Raucous Orcish laughter could be heard coming from the back of the hall. A crew of drunken sailors were among the spectators.
“Why are there so many orcs here?” muttered Alenarian.
“Best not cause any offence, my love,” whispered Nylest, “We have enough issues with Orgrimmar as it is. I heard that last envoy got kicked down a well!”
The bold troll was sat at a bench near the front of the hall. A suspiciously slight figure in a hooded satin robe sat quietly alongside him and a goblin wearing engineering goggles sat on the carpeted floor in front.
“Suspected mis-appropriation of an Arcane Guardian,” continued Vranesh.
“Cheers Zatso!” Mudija growled, aiming a swift kick at the shrugging goblin.
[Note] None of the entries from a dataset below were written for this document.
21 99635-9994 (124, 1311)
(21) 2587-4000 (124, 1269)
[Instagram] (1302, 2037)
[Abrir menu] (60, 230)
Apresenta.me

“The insertion,” (More orcish chuckling.) “The insertion,” asserted Vranesh, “of a dead whale shark in to the Shepherd’s Gate, and liability for all subsequent disruption caused to city affairs! Do you have anything to say?”
“I brought me a lawyer.” said Mudija smugly, slinging a thumb in the direction of the hooded figure alongside him.
“Errm, Lawyer? I thought you said priest!” Zatso cowered at Mudija’s fuming expression.
“Trouble with the staff?” hissed the priest, “Allow me.”
The available light seemed to flow away from him as he extended the tell-tale bony wrist of a Forsaken man to direct a magical spell.
Zatso suddenly shot up from the floor, turned and ran headlong in to the north wall of the chamber, knocking himself out cold. General laughter ensued, this time with everybody joining in.
“Mind control?” Mudija grinned at the priest, despite himself, “Nice work! Welcome on board, Mister…?”
The priest looked lost in thought for a moment, before replying. “Dorahl, I think. Yes, Dorahl.”
“When the defendants have quite finished running around and wasting even more of my time, perhaps we can render judgement?”
Vranesh bowed and gave way to Grand Magister Rommath.
“Well troll, it seems you have been…busy,” he announced diplomatically, causing some light tittering at the back of the hall.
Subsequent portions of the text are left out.